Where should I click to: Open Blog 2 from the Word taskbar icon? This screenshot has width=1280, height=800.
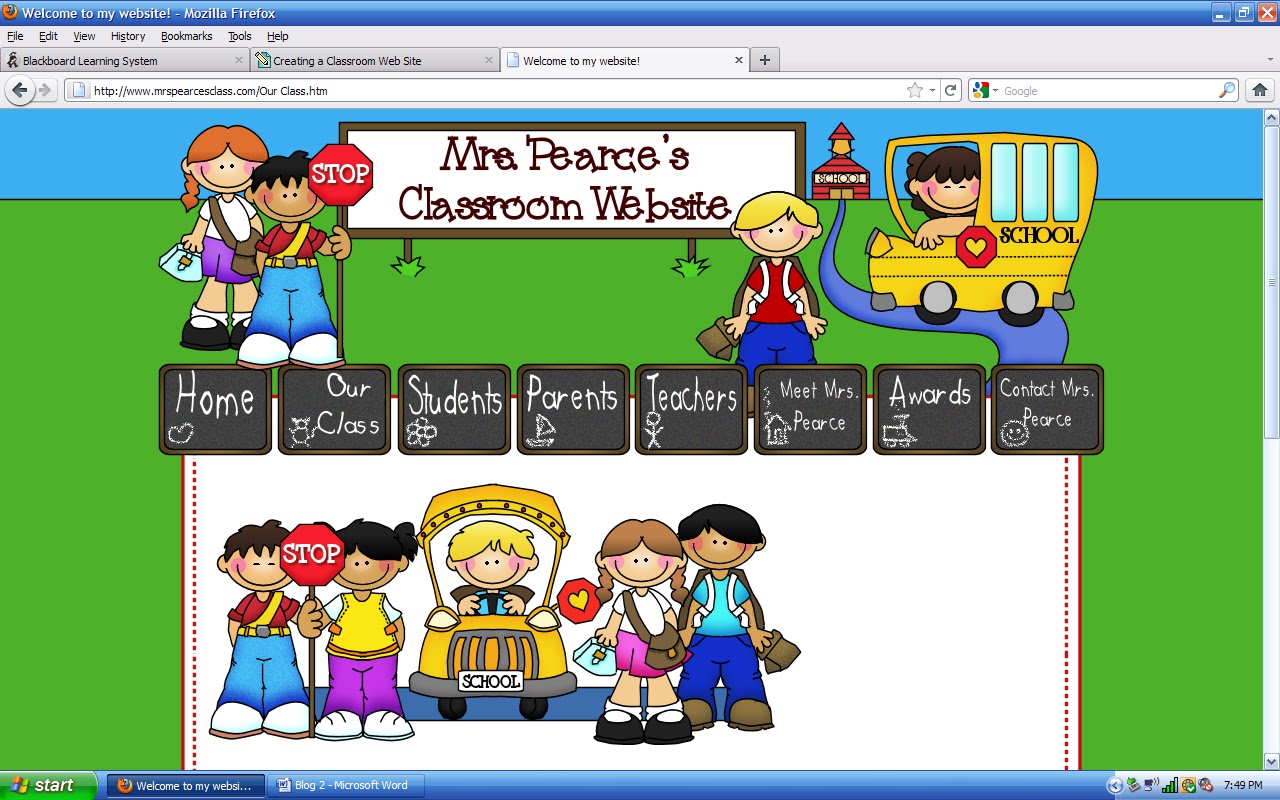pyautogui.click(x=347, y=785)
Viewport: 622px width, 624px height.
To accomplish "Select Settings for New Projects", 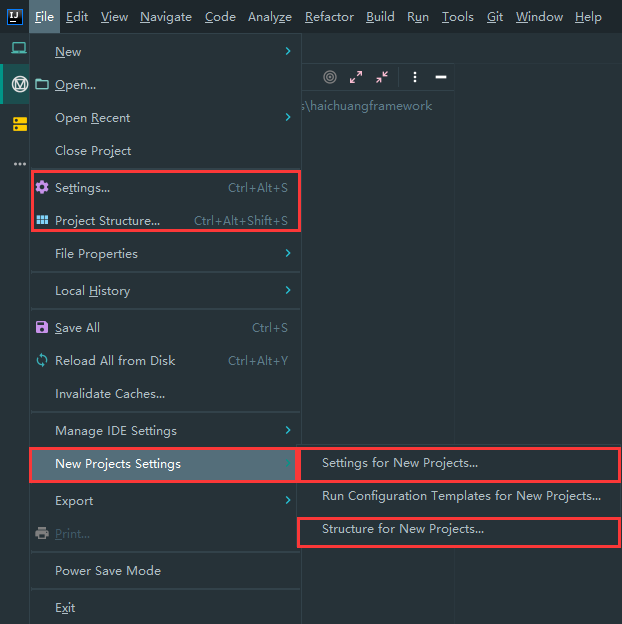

---

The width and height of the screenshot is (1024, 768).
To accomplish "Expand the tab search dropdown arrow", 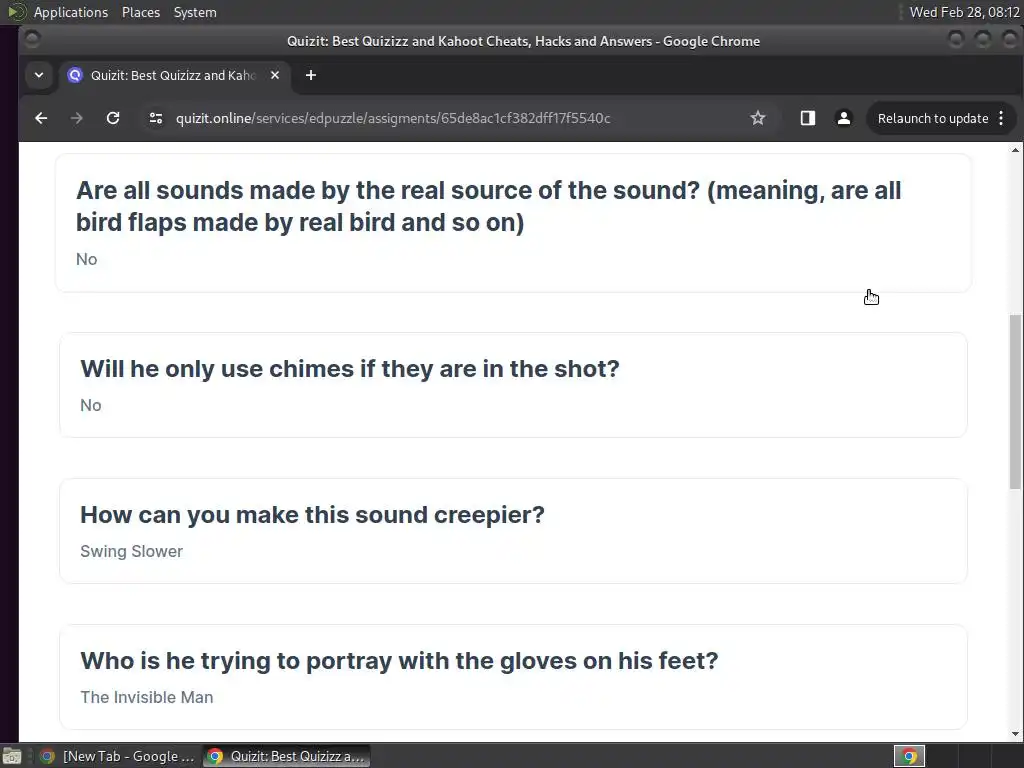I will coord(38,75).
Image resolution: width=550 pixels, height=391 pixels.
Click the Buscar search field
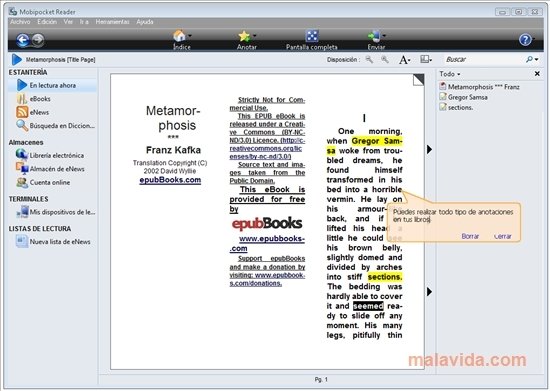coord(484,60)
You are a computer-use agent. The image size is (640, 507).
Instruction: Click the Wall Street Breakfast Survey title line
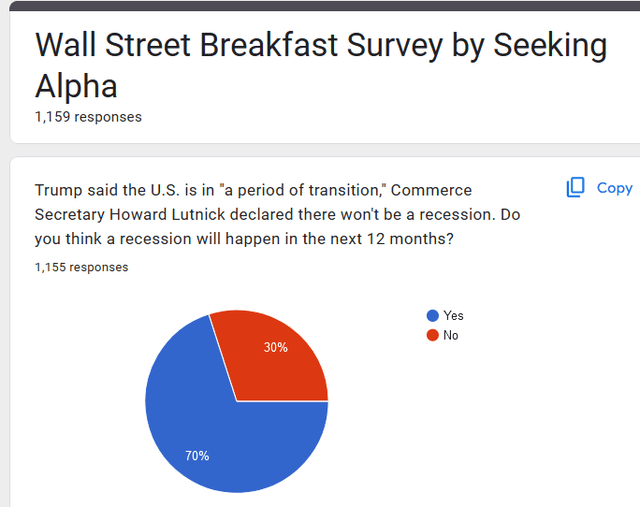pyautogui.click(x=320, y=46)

[PROBLEM DETAILS]:
Beginning at the line above that contains "Where should I", repeat each line exactly through the one that contains "Settings for New", and leave out the pictures.

[REPLY TO THE EXERCISE]:
Where should I click to: Open Blog 2 from the Word taskbar icon? This screenshot has width=1280, height=800.
pyautogui.click(x=347, y=785)
Viewport: 622px width, 624px height.
To accomplish "Select Settings for New Projects", 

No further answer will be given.